Se tournant pour lui faire face, Andy remarqua qu'il semblait un peu perdu.

« C'est Andrea, mais on m'appelle Andy ».

« Andy… » Prononcer son nom le fit sourire.

La photo de la policière quitta l'écran pour laisser place au reportage en cours. Le journaliste était devant la quinzième division, et commentait la situation. En arrière plan, on pouvait voir la mère et le garçon pour lequel Andy avait échangé sa place, escortés par Gail et Noelle.

Andy s'ennuyait profondément, et les images qui défilaient devant ses yeux ne firent que répandre un immense sentiment de tristesse dans son corps tout entier.

« … à manger? »

Ce qu'il avait dit était tombé dans l'oreille d'un sourd alors que les pensées d'Andy étaient bien loin de son corps.

« Je suis désolée, quoi? » Elle détourna péniblement les yeux, essayant de se concentrer sur ce qu'il allait dire.

« Est-ce que tu veux que j'aille te chercher quelque chose à manger? »

Elle le regarda dans les yeux, comment pouvait-il s'imaginer qu'elle soit capable d'avaler quoi que ce soit après ce qu'elle venait de voir?
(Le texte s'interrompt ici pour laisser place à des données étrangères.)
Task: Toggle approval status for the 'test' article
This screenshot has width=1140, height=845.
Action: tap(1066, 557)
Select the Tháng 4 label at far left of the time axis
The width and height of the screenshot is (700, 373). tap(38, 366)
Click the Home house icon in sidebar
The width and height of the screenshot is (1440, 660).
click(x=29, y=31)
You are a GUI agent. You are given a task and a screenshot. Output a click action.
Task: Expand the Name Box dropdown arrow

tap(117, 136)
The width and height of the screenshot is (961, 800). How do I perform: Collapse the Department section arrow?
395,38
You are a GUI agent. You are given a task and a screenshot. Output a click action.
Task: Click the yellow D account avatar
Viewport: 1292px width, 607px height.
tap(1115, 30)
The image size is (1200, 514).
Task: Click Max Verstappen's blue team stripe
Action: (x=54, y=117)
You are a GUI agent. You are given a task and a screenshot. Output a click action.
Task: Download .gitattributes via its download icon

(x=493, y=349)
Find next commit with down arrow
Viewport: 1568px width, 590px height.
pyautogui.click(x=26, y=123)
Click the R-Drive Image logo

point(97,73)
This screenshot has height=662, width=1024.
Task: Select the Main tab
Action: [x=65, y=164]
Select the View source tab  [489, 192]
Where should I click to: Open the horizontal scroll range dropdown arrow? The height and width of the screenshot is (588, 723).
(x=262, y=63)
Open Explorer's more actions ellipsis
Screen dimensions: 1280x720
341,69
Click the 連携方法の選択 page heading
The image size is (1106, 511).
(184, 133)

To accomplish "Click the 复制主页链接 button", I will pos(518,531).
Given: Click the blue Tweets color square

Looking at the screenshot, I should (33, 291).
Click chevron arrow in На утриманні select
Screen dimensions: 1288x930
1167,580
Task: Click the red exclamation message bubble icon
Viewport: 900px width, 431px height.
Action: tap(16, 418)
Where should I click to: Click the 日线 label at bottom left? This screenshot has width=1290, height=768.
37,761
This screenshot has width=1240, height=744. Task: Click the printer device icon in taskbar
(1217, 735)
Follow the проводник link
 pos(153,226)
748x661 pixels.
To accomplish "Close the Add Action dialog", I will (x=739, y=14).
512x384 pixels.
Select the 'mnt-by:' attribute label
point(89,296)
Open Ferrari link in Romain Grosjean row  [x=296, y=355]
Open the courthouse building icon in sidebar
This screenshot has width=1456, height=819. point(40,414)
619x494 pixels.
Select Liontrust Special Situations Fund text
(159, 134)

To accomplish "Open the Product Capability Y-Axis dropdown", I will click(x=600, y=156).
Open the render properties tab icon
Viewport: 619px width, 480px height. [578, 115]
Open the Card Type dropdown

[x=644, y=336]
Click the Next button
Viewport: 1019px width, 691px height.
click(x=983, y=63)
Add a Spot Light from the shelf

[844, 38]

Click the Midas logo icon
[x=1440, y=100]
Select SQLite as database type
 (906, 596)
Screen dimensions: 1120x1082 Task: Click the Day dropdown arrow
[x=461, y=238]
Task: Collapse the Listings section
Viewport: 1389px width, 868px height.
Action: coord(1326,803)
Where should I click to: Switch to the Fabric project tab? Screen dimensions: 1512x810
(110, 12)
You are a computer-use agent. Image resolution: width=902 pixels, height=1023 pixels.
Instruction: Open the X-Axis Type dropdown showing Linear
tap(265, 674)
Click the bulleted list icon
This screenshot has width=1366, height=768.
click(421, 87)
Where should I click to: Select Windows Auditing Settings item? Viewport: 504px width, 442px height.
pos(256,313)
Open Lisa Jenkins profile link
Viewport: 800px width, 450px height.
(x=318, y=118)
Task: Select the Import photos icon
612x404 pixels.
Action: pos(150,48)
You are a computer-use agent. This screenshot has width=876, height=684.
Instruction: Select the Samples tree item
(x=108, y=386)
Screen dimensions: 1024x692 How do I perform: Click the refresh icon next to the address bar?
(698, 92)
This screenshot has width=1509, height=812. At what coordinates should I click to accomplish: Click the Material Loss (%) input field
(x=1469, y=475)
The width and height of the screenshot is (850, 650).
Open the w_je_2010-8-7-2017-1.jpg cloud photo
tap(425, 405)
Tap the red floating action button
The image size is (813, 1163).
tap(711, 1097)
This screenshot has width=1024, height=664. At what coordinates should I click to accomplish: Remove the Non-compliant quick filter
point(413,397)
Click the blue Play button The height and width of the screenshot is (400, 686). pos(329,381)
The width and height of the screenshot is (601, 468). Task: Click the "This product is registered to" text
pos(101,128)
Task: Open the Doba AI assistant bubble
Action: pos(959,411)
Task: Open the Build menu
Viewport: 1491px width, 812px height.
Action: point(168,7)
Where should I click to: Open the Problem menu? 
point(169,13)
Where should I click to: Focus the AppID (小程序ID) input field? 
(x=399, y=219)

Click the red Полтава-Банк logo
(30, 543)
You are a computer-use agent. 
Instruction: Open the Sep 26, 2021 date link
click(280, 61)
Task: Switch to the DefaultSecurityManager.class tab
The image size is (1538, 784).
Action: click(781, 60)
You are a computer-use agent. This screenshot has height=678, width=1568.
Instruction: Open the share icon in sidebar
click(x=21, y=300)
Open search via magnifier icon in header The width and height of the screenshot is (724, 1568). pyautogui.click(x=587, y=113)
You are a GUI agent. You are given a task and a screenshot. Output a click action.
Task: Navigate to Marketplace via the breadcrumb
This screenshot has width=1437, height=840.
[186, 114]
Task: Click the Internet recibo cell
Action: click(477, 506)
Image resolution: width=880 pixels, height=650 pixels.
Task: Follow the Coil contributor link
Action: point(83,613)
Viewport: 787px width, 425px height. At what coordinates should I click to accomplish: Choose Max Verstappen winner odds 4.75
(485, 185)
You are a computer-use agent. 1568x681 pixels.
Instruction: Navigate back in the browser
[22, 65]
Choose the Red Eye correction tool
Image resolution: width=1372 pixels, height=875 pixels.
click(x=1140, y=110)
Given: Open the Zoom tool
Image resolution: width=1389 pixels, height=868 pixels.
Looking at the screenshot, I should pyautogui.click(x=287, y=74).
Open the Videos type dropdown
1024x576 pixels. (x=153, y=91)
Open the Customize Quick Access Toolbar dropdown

Elle n'était vraiment pas du genre à manger ses émotions, au contraire.

« Non, ce que je veux c'est retourner à la maison. Je veux dormir dans mon propre lit sans y être attachée. Je veux aller travailler. Je veux boire un verre avec mes amis. »

Elle hurlait presque, mais se mordit les lèvres quand elle réalisa ce qu'elle venait de dire.

« Sam »

« Pardon? » cria-t-elle.

« Je m'appelle Sam ».

Il étendit le bras et présenta sa main droite comme s'ils se rencontraient pour la première fois, en d'agréables circonstances.

« Est-ce que t'es malade? Qu'est-ce qu'il ne va pas chez toi? » Andy ne pouvait freiner l'exaspération dans sa voix.

« Pendant que t'es en colère, tu ne t'ennuie pas… »

Il avait raison, même s'il ne la connaissait pas, même s'il ne connaissait rien à propos d'elle, il savait sur quel bouton appuyer pour lui faire oublier son chez soi.

Ce qui la rendait encore plus en colère.

Elle tremblait d'agacement. Elle aurait voulu le gifler en plein visage parce qu'il avait réussit à entrer dans sa tête.

Elle se laissa tomber sur le lit et se coucha dos à Sam.

Ce sera sur mon visage que sera le sourire quand je reviendrais ici pour vous botter les fesses avec tous les policiers que je trouverai… Pensa-t-elle avant de fermer les yeux.